Nobody is forced to carry health insurance, that is a myth. There used to be a federal tax penalty for those who didn’t have health insurance but that was eliminated in 2019. Some states still impose a penalty but not the federal government. Under the old rule nobody was required to pay more than a certain percentage of their income (8.5% I believe) for health insurance, and if one couldn’t find a policy for less than that there was no tax penalty. From 1999 until I went on full Medicare (Parts A and B) my health insurance was provided by my employer (with a premium co-pay). Before that I paid for my own insurance, but the rates weren’t that bad and I was “grandfathered” on an old policy that was no longer offered for sale. I’ve never had to shop on the exchange or open market, but my understanding is that often premium subsidies are available depending on one’s income.
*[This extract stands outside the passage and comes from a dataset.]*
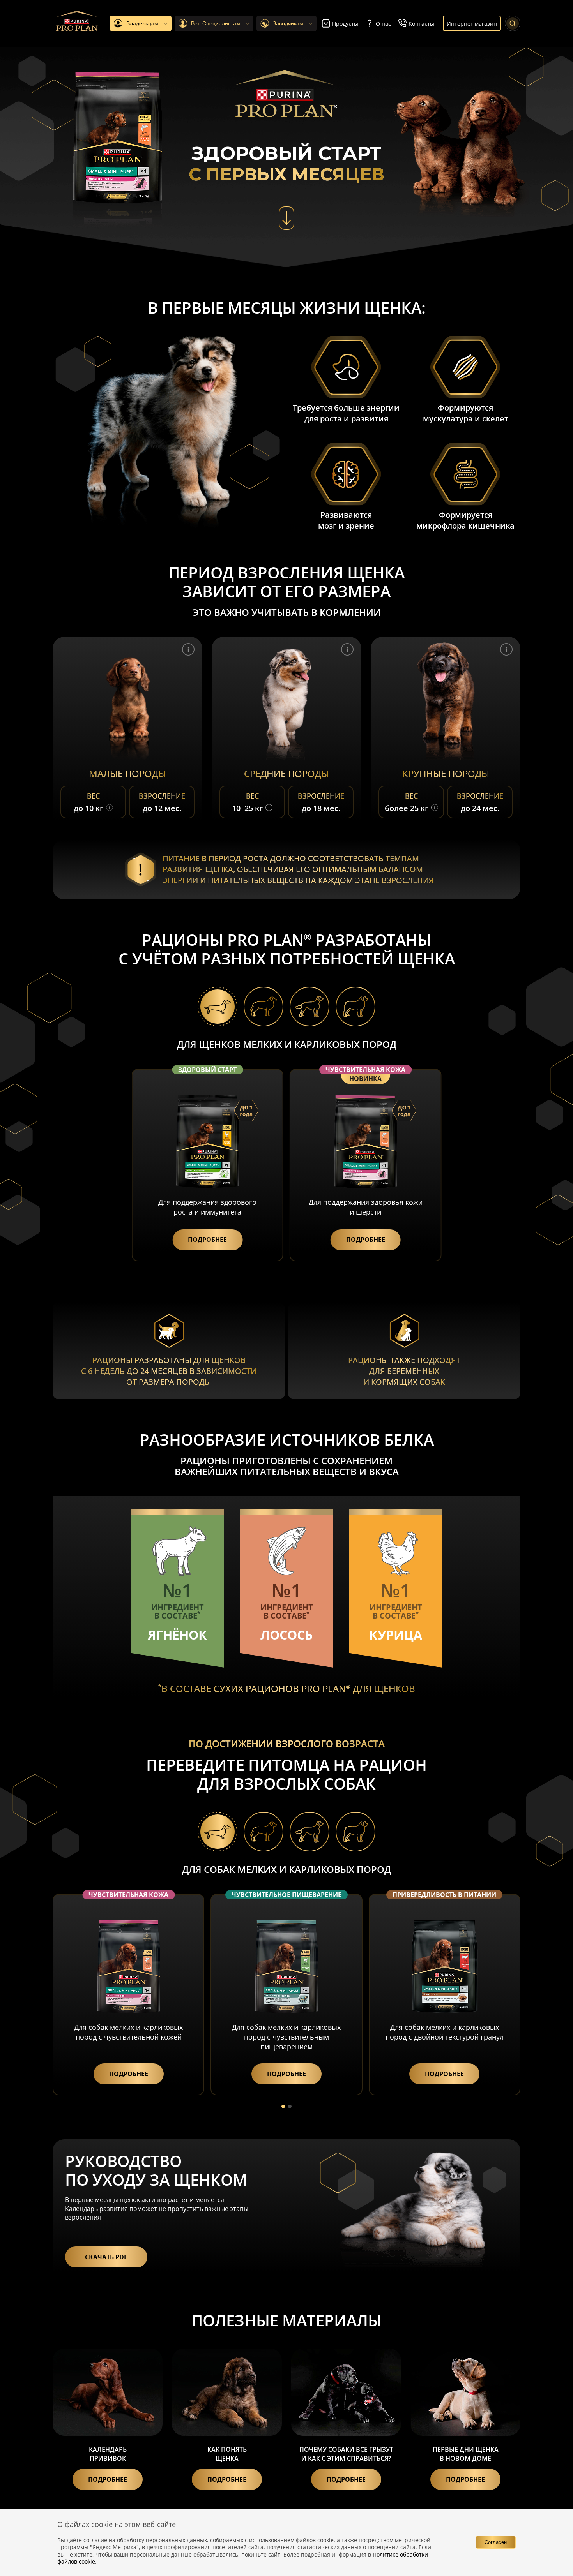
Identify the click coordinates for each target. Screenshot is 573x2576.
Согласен (496, 2542)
This may depend on which state one lives in.
Regardless of its faults California has a reputation for having generous safety net programs and you should look into what subsidized health plans might be available for families of modest income.
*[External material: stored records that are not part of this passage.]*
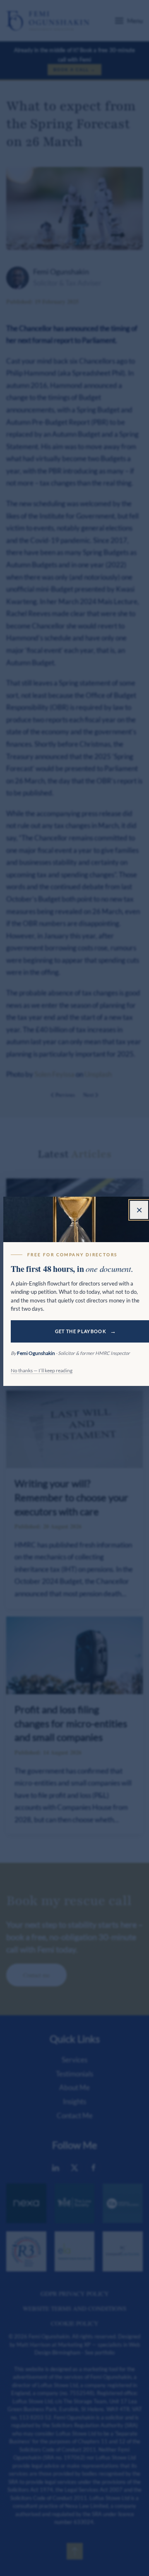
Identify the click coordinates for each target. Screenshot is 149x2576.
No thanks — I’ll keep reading (41, 1370)
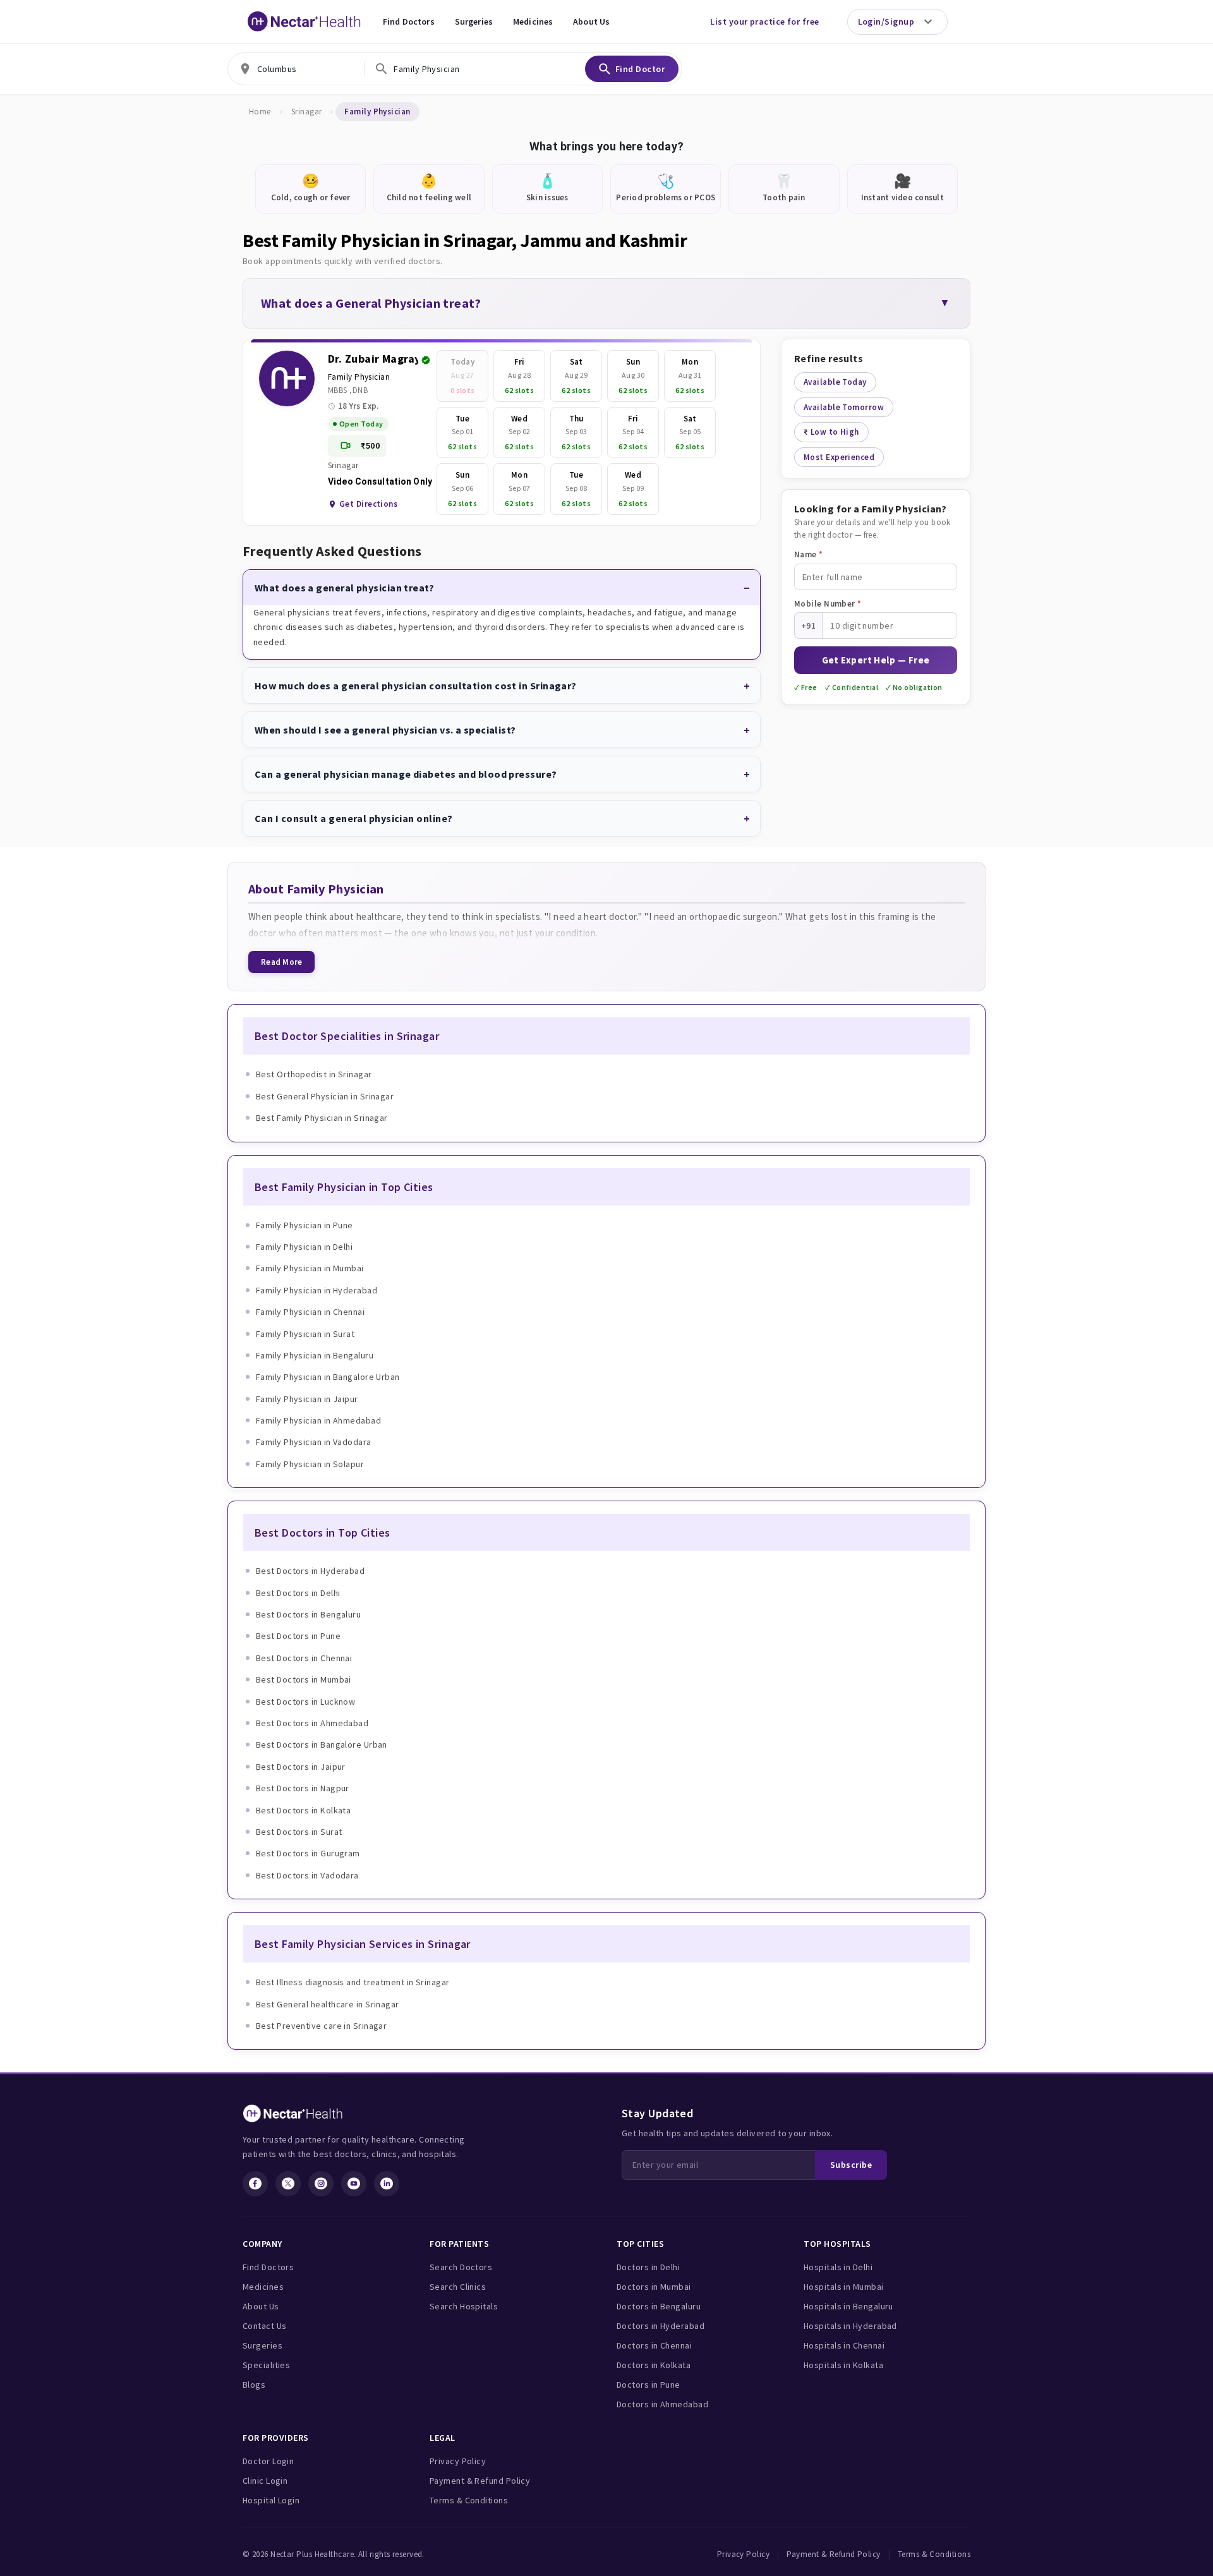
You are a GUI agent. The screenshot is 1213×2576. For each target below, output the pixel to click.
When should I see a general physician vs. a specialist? (385, 729)
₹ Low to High (831, 431)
If one is on a “Consumer Directed Health Plan” (i.e., with a higher deductible) they may be able have a Health Savings Account into which one can make tax exempt deposits. At my work I had a choice of choosing a plan with a $1,800 deductible (versus a standard plan with a $250 deductible) and a lower premium co-pay and was eligible to have a HSA. I could pay medical and dental expenses, and for certain over the counter products, out of this savings account. Once I went on Medicare Part A (required at age 65) I was no longer allowed to make additional deposits to the HSA but I got to finish using what was already there. A HSA (not to be confused with Flexible Spending Accounts, or FSA) perhaps can be a good asset in conjunction with a high deductible plan.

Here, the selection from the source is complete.